* Problem statement:
Please reproduce all of the material below word for word, keeping every line in its original order.
++++++
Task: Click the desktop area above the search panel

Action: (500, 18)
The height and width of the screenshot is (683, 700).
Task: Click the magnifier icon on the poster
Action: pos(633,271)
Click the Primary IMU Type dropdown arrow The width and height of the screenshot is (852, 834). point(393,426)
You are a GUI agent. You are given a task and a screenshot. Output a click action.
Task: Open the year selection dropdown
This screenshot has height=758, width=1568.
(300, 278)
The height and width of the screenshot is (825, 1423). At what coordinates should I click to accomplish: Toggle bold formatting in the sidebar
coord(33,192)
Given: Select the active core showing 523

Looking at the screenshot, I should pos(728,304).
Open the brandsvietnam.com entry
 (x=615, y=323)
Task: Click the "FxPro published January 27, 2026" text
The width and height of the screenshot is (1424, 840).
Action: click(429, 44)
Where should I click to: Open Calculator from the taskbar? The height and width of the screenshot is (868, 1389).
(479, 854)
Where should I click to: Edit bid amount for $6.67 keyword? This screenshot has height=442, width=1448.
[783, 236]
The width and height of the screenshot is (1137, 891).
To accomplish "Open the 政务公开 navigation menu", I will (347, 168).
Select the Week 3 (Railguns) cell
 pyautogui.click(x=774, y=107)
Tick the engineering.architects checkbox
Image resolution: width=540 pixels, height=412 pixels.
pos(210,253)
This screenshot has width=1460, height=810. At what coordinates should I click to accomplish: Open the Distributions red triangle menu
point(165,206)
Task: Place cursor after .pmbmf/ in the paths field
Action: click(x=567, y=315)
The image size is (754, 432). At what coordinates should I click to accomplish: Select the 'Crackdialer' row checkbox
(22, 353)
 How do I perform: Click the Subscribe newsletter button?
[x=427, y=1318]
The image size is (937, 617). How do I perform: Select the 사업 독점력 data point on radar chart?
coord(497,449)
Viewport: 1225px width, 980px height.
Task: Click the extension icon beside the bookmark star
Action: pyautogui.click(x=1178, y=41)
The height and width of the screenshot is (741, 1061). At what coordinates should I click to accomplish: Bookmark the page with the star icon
++++++
* Task response:
Task: Click the desktop area above the search panel

Action: (500, 18)
The height and width of the screenshot is (683, 700).
Task: Click the magnifier icon on the poster
Action: pos(633,271)
Click the Primary IMU Type dropdown arrow The width and height of the screenshot is (852, 834). point(393,426)
You are a GUI agent. You are given a task and a screenshot. Output a click action.
Task: Open the year selection dropdown
This screenshot has height=758, width=1568.
(300, 278)
The height and width of the screenshot is (825, 1423). At what coordinates should I click to accomplish: Toggle bold formatting in the sidebar
coord(33,192)
Given: Select the active core showing 523

Looking at the screenshot, I should pos(728,304).
Open the brandsvietnam.com entry
 (x=615, y=323)
Task: Click the "FxPro published January 27, 2026" text
The width and height of the screenshot is (1424, 840).
Action: click(429, 44)
Where should I click to: Open Calculator from the taskbar? The height and width of the screenshot is (868, 1389).
(479, 854)
Where should I click to: Edit bid amount for $6.67 keyword? This screenshot has height=442, width=1448.
[783, 236]
The width and height of the screenshot is (1137, 891).
To accomplish "Open the 政务公开 navigation menu", I will (347, 168).
Select the Week 3 (Railguns) cell
 pyautogui.click(x=774, y=107)
Tick the engineering.architects checkbox
Image resolution: width=540 pixels, height=412 pixels.
pos(210,253)
This screenshot has width=1460, height=810. At what coordinates should I click to accomplish: Open the Distributions red triangle menu
point(165,206)
Task: Place cursor after .pmbmf/ in the paths field
Action: click(x=567, y=315)
The image size is (754, 432). At what coordinates should I click to accomplish: Select the 'Crackdialer' row checkbox
(22, 353)
 How do I perform: Click the Subscribe newsletter button?
[x=427, y=1318]
The image size is (937, 617). How do I perform: Select the 사업 독점력 data point on radar chart?
coord(497,449)
Viewport: 1225px width, 980px height.
Task: Click the extension icon beside the bookmark star
Action: pyautogui.click(x=1178, y=41)
The height and width of the screenshot is (741, 1061). At what coordinates should I click to accomplish: Bookmark the page with the star icon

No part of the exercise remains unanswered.